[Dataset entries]

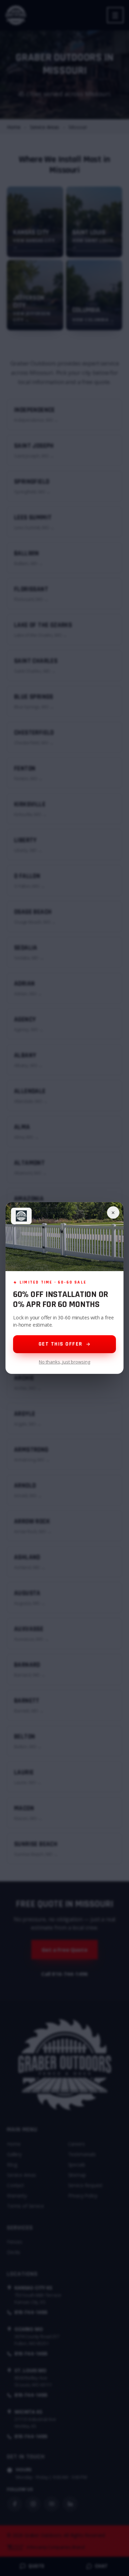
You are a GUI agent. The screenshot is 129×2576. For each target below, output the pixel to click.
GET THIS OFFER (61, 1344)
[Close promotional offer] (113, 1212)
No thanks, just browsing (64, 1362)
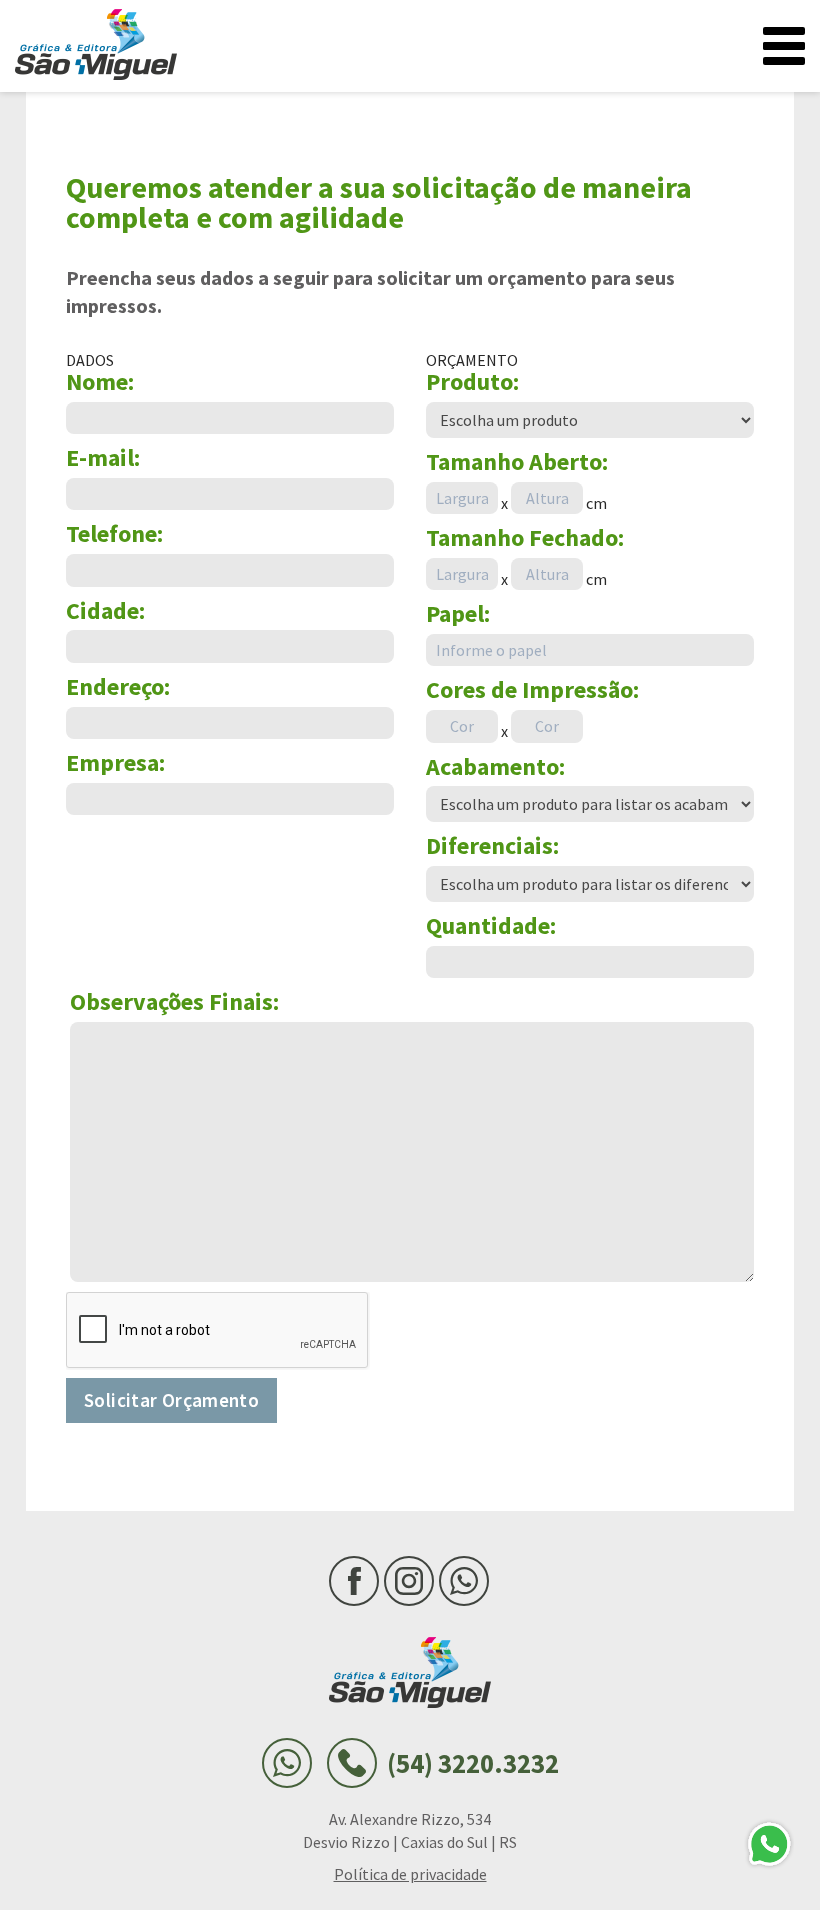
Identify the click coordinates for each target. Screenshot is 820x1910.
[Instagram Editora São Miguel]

PROBLEM - For the word "target", say how many lines of the records above contain it. Reply with the number alone.

ANSWER TO THIS PROBLEM - 2